_WHAT YOU HAVE TO DO_.
Your answer should be the line containing "Task: Click line" and each line after it through the end of the data below, repeated exactly.

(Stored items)
· · ·
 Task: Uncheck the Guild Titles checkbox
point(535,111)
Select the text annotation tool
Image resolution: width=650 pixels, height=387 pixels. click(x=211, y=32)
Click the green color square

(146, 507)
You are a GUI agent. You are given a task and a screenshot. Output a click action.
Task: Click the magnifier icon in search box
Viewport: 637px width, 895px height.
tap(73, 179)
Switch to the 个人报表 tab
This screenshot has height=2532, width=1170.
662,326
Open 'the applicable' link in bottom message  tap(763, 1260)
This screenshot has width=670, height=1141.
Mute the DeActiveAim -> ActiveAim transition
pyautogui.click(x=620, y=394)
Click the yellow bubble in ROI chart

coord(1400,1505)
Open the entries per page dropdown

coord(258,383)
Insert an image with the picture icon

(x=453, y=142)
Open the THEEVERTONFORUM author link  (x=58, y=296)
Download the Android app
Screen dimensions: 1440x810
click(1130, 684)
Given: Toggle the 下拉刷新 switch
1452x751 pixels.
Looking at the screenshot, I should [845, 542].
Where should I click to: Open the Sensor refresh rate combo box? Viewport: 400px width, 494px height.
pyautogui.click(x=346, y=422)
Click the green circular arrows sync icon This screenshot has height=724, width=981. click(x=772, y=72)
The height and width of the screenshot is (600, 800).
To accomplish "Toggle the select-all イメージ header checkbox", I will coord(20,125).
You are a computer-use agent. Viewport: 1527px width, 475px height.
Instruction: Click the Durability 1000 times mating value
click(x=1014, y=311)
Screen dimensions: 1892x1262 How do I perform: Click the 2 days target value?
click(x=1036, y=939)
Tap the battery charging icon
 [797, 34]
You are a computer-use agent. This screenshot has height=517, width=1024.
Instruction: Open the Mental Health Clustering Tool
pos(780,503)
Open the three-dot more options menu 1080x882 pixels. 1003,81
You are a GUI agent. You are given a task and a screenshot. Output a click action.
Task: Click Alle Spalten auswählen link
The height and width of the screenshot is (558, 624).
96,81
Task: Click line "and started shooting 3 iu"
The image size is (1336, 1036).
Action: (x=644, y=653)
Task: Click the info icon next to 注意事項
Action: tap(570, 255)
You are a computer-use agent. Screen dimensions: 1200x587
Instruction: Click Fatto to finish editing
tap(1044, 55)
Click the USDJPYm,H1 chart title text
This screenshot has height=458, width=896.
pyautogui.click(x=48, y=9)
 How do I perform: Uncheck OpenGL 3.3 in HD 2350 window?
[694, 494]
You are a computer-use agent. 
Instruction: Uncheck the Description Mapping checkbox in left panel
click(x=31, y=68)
· · ·
_REPLY_.
Task: Click line "and started shooting 3 iu"
The image size is (1336, 1036).
Action: (x=644, y=653)
Task: Click the info icon next to 注意事項
Action: tap(570, 255)
You are a computer-use agent. Screen dimensions: 1200x587
Instruction: Click Fatto to finish editing
tap(1044, 55)
Click the USDJPYm,H1 chart title text
This screenshot has height=458, width=896.
pyautogui.click(x=48, y=9)
 How do I perform: Uncheck OpenGL 3.3 in HD 2350 window?
[694, 494]
You are a computer-use agent. 
Instruction: Uncheck the Description Mapping checkbox in left panel
click(x=31, y=68)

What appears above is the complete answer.